O ministro Alexandre de Moraes, do Supremo Tribunal Federal (STF), autorizou a transferência das joias apreendidas durante a investigação sobre a tentativa de venda e apropriação de presentes recebidos pelo ex-presidente Jair Bolsonaro (PL) ao longo de seu mandato. Após dois anos desde a revelação do caso, os itens, que estavam sob custódia em uma agência da Caixa Econômica Federal em Brasília, agora serão enviados à Alfândega do Aeroporto Internacional de São Paulo, conforme solicitação da Receita Federal.
A decisão de Moraes possibilita que a Receita Federal inicie um processo administrativo para avaliar se as joias devem ser definitivamente confiscadas pelo Estado. Ao final deste processo, os bens poderão ser incorporados ao patrimônio da União. O ministro acatou o parecer da Procuradoria-Geral da República (PGR), que argumentou que não há mais interesse criminal na manutenção das joias sob custódia judicial, uma vez que os principais investigados já foram julgados e condenados pelo STF.

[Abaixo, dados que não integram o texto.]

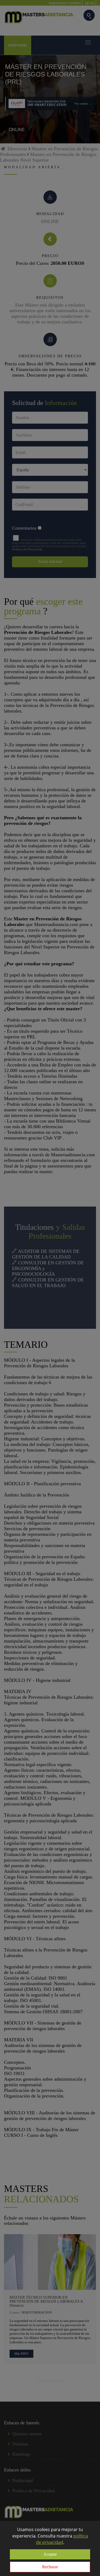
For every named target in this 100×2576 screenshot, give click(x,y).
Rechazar (50, 2566)
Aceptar (50, 2554)
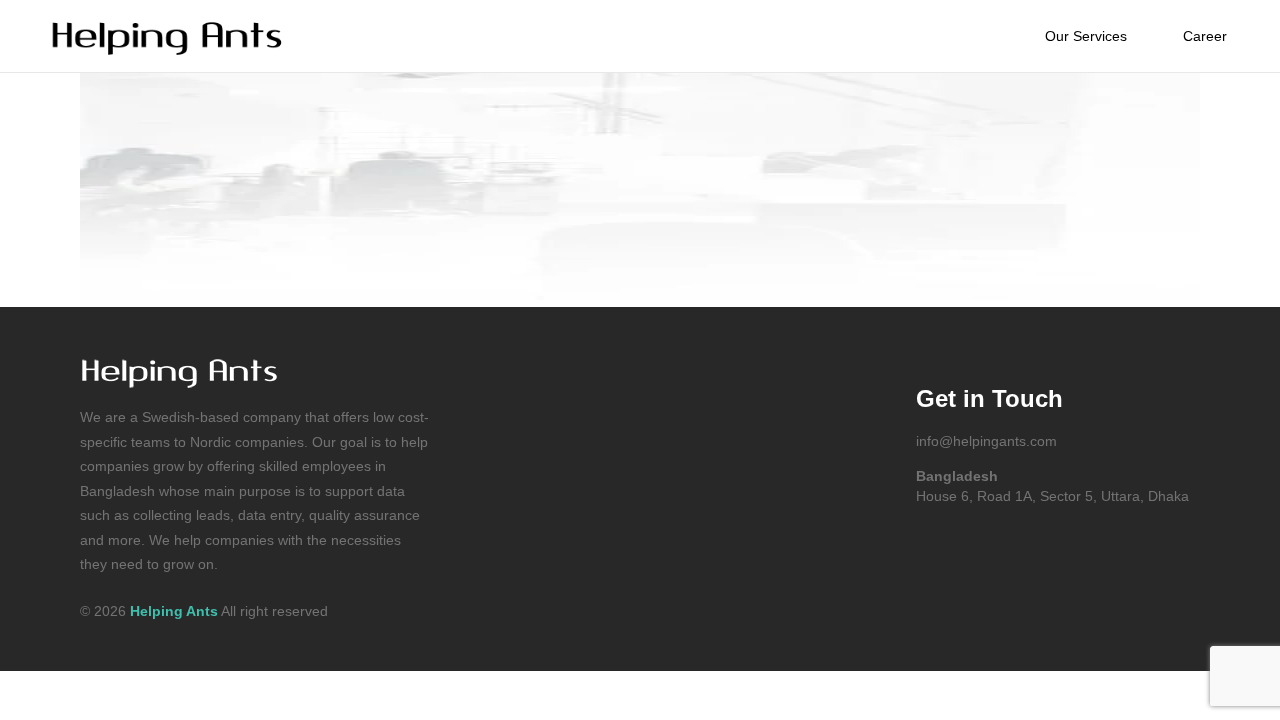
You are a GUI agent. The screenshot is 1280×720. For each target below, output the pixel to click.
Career (1205, 36)
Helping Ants (174, 611)
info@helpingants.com (986, 441)
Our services (1086, 36)
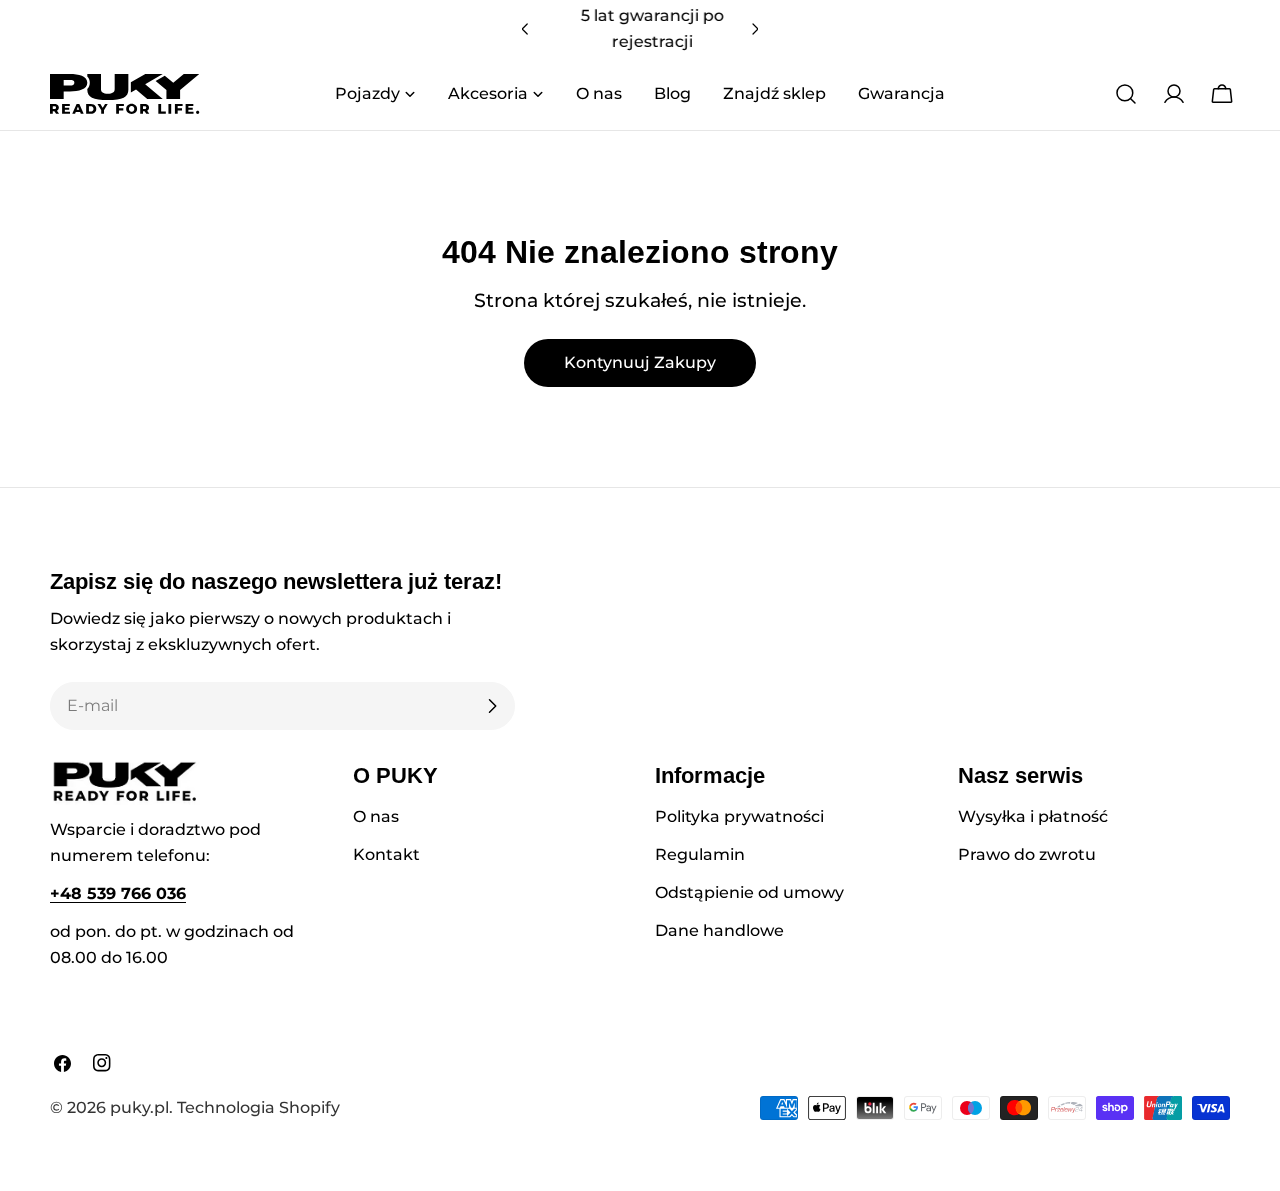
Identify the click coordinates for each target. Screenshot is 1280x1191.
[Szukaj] (1126, 94)
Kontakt (386, 854)
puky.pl (139, 1107)
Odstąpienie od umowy (749, 892)
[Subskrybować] (492, 706)
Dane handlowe (719, 930)
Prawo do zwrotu (1027, 854)
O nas (376, 816)
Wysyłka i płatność (1033, 816)
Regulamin (700, 854)
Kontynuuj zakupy (640, 362)
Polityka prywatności (739, 816)
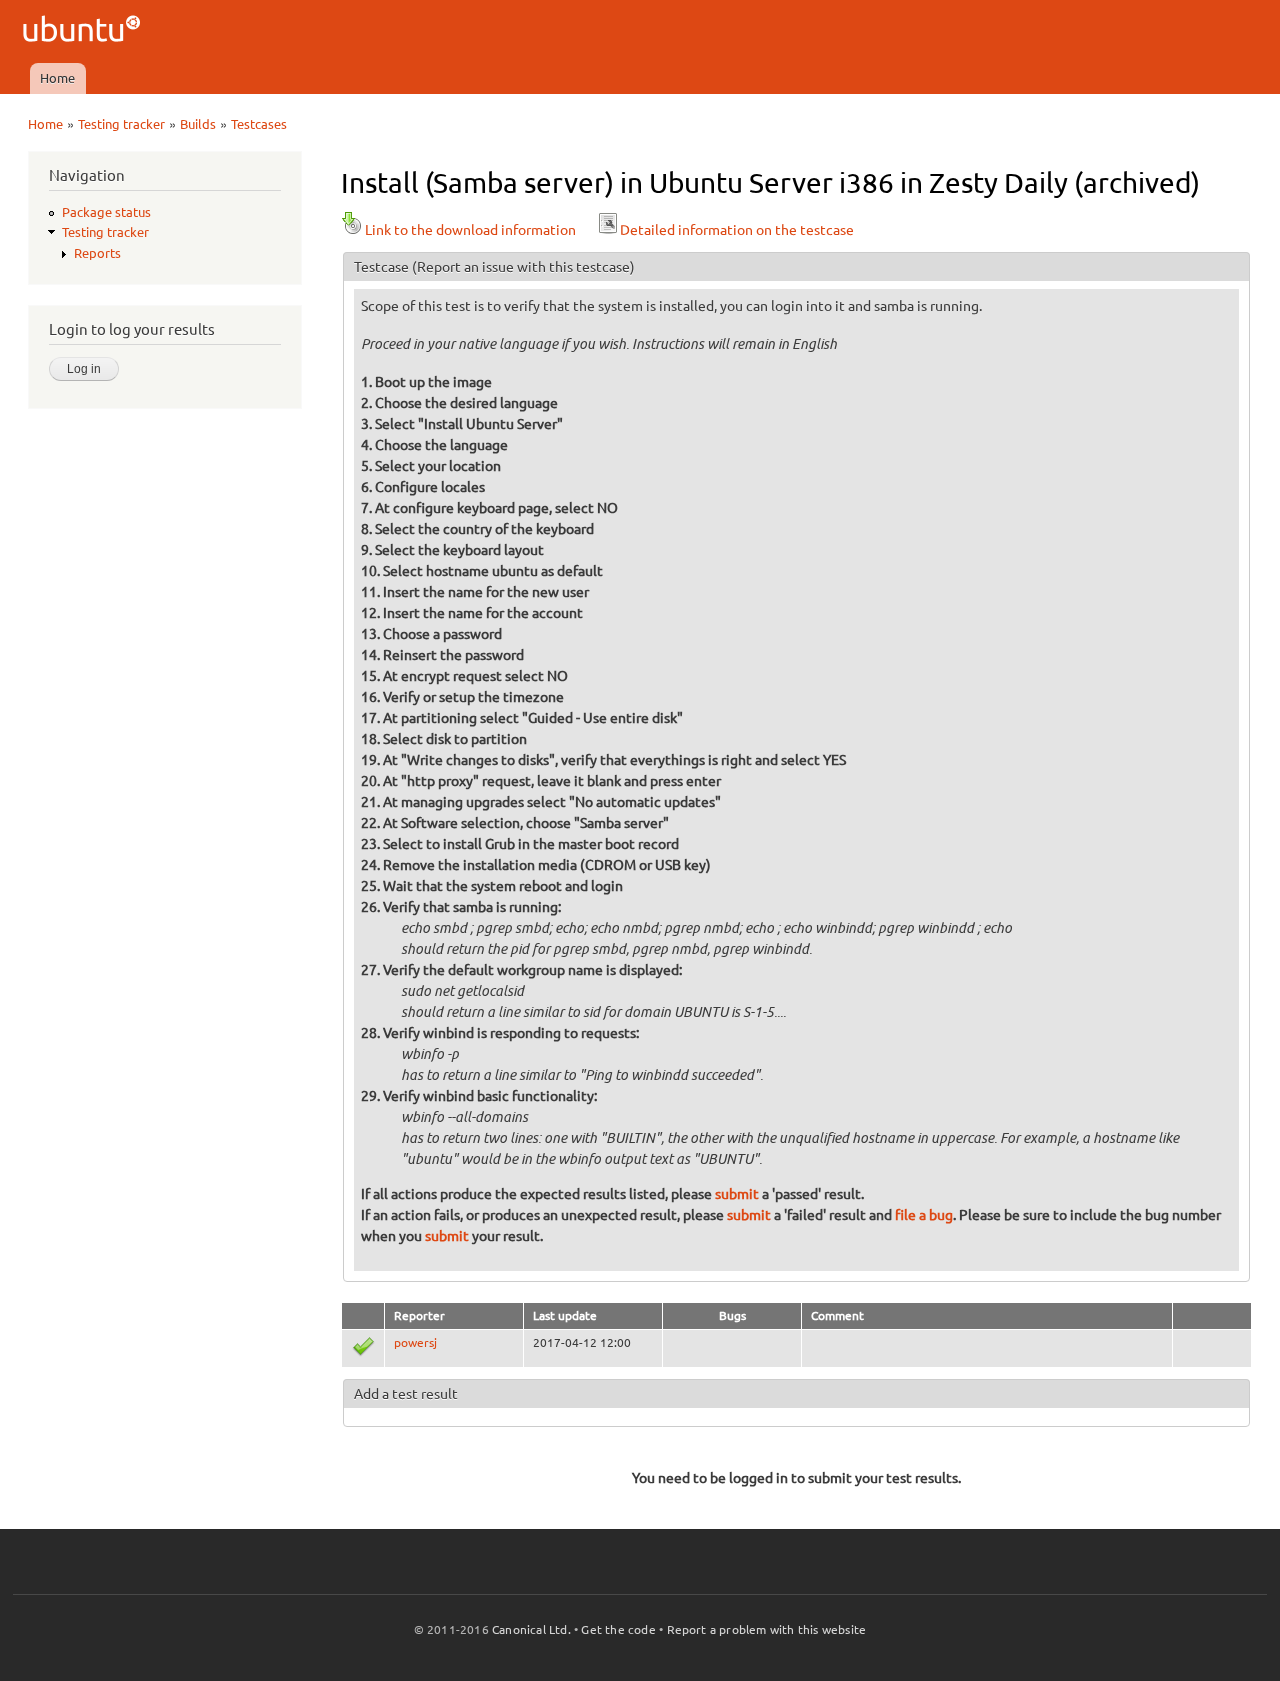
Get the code (618, 1629)
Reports (97, 253)
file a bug (924, 1215)
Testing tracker (121, 124)
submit (737, 1194)
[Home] (84, 31)
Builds (198, 124)
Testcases (259, 124)
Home (57, 78)
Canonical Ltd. (531, 1629)
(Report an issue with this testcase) (523, 267)
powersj (415, 1342)
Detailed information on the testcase (737, 230)
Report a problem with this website (767, 1629)
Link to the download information (470, 230)
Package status (106, 212)
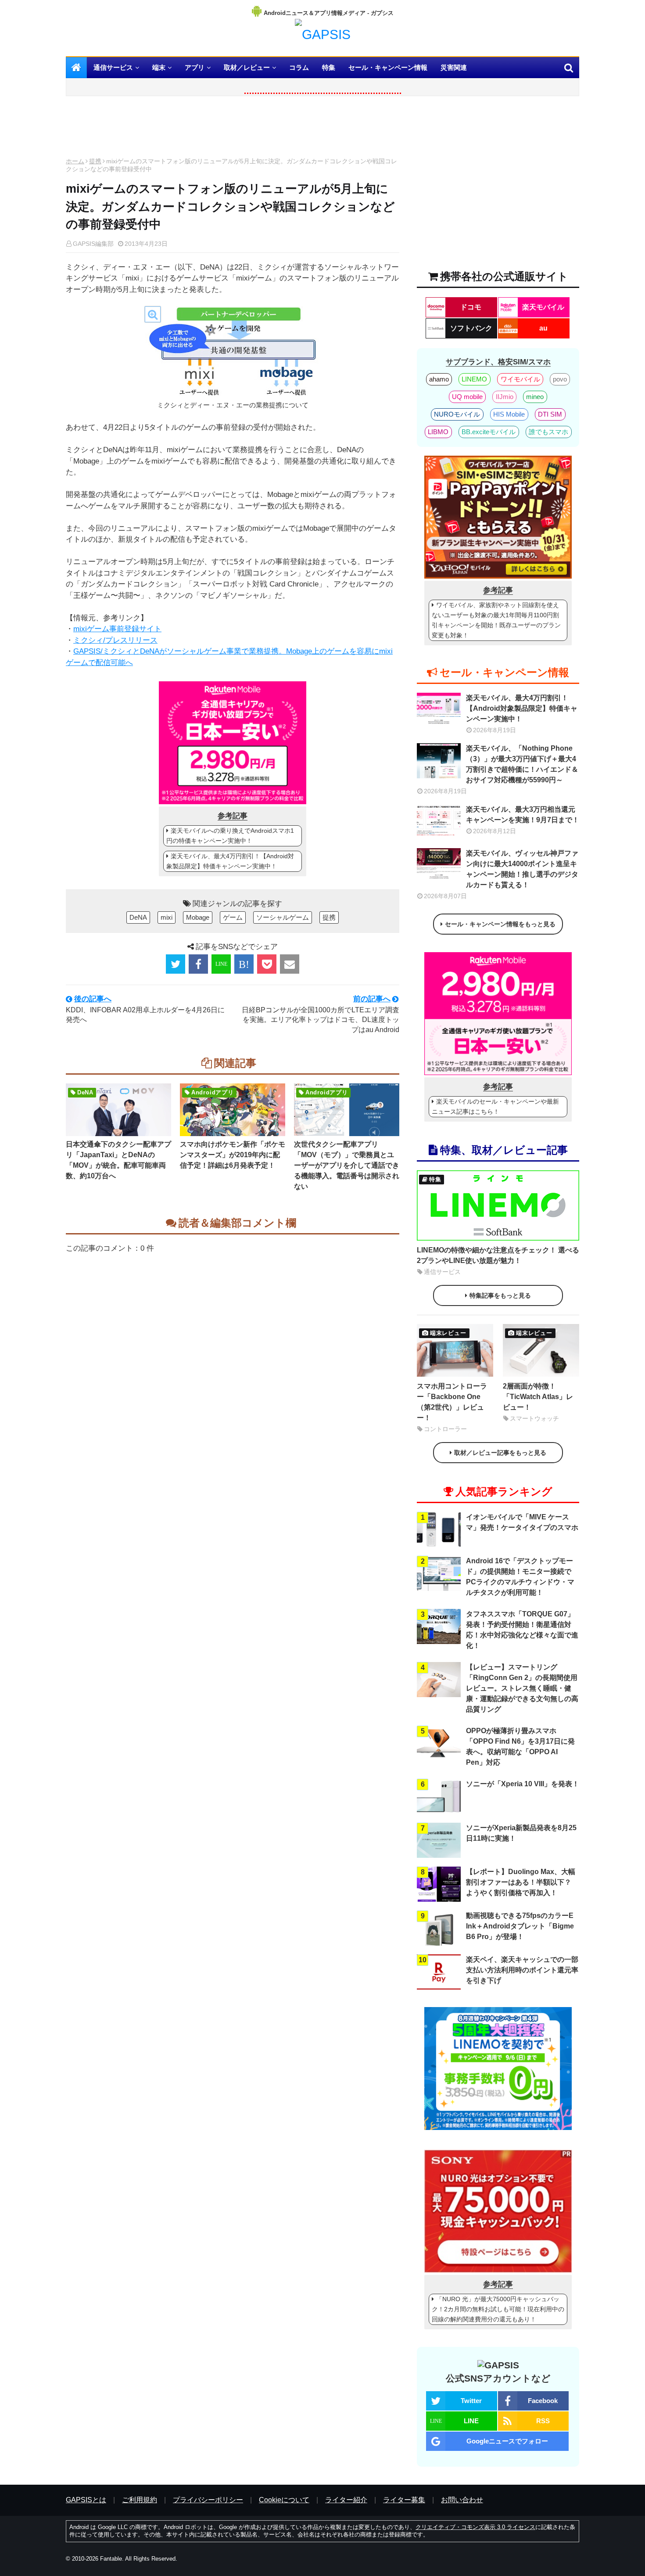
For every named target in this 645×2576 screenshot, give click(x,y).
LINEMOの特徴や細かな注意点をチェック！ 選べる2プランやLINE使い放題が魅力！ (498, 1255)
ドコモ (470, 307)
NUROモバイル (457, 414)
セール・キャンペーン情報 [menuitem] (387, 67)
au (543, 328)
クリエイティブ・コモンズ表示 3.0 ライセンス (475, 2527)
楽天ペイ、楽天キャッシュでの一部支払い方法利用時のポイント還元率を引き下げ (522, 1970)
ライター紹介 (346, 2500)
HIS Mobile (509, 414)
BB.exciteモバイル (489, 431)
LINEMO (474, 379)
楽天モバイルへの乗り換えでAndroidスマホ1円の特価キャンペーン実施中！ (230, 835)
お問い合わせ (462, 2500)
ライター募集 (404, 2500)
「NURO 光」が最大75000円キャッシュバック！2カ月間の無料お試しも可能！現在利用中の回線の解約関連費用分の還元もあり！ (498, 2309)
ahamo (439, 379)
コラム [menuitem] (299, 67)
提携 (95, 161)
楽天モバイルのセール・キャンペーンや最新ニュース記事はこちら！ (495, 1106)
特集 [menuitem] (328, 67)
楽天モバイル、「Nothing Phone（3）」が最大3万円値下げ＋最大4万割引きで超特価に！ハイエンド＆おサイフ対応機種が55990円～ (522, 764)
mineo (535, 396)
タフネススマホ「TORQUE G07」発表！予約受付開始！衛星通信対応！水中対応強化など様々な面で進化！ (522, 1629)
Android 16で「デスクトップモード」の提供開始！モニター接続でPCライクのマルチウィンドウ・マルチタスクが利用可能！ (520, 1576)
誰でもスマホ (548, 431)
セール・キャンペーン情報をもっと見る (500, 924)
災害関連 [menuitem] (454, 67)
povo (560, 379)
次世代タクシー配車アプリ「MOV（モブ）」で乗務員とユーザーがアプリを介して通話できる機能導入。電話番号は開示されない (346, 1165)
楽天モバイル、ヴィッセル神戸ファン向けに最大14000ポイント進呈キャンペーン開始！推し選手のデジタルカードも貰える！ (522, 869)
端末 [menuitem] (158, 67)
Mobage (197, 917)
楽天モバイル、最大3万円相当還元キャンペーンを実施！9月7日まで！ (522, 815)
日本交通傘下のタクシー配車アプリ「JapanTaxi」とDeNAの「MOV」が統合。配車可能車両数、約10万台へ (118, 1160)
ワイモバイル (520, 379)
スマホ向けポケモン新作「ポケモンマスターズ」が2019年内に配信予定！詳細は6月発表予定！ (232, 1154)
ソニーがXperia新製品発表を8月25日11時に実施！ (521, 1833)
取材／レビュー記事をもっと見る (500, 1452)
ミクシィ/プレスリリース (115, 640)
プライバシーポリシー (208, 2500)
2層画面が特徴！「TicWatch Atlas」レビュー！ (538, 1396)
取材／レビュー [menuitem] (247, 67)
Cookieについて (284, 2500)
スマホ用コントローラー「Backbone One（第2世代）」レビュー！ (452, 1401)
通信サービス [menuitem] (113, 67)
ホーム (75, 161)
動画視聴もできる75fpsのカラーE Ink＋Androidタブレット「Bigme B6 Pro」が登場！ (520, 1926)
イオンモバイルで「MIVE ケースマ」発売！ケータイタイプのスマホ (522, 1522)
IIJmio (504, 396)
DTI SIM (550, 414)
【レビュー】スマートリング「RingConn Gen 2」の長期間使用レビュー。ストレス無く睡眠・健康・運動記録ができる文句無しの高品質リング (522, 1688)
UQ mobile (467, 396)
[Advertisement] (232, 129)
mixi (166, 917)
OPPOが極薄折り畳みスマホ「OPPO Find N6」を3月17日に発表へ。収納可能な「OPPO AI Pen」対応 (520, 1746)
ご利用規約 (139, 2500)
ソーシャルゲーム (282, 917)
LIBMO (438, 431)
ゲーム (233, 917)
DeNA (138, 917)
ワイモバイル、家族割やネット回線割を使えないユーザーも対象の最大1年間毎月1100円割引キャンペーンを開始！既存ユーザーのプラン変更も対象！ (496, 620)
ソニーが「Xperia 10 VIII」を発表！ (522, 1784)
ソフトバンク (471, 328)
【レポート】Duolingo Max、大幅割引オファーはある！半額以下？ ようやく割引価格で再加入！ (520, 1882)
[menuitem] (76, 67)
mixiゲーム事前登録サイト (117, 629)
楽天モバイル (543, 307)
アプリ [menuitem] (194, 67)
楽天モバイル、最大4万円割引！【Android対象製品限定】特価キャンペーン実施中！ (230, 861)
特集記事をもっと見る (500, 1295)
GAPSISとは (86, 2500)
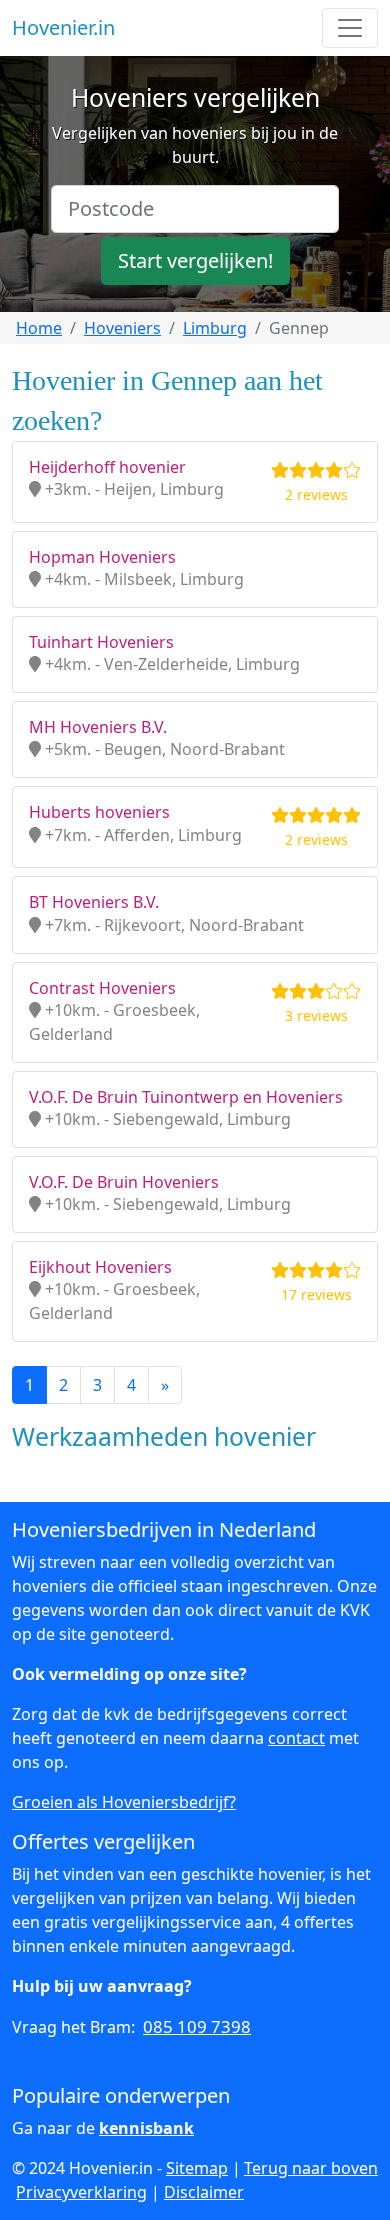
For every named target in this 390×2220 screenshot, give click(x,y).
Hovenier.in (63, 27)
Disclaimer (204, 2192)
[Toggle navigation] (350, 28)
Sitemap (197, 2168)
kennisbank (146, 2128)
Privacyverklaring (81, 2192)
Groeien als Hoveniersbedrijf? (124, 1802)
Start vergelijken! (195, 260)
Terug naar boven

O caso das joias ganhou notoriedade em 2023, após a divulgação da tentativa do então presidente Jair Bolsonaro de incorporar ao seu patrimônio pessoal presentes recebidos de autoridades estrangeiras durante seu governo. As investigações revelaram a participação de auxiliares, como o tenente-coronel Mauro Cid, o advogado Frederick Wassef e o assessor Osmar Crivelatti, que atuaram para reaver e internalizar bens de alto valor.
Um dos episódios mais emblemáticos do caso foi a tentativa de venda, nos Estados Unidos, de um conjunto de presentes recebidos pelo governo brasileiro em viagens oficiais. Entre os itens apreendidos estavam um relógio Rolex de ouro branco, um relógio da marca Patek Philippe e um kit de joias da grife suíça Chopard, com um valor estimado superior a R$ 5 milhões. A investigação da Polícia Federal apontou que auxiliares de Jair Bolsonaro, incluindo Mauro Cid, tentaram negociar a venda de parte desses bens e recuperar algumas peças antes que o caso fosse exposto publicamente. Os recursos obtidos com essas transações seriam destinados ao ex-presidente.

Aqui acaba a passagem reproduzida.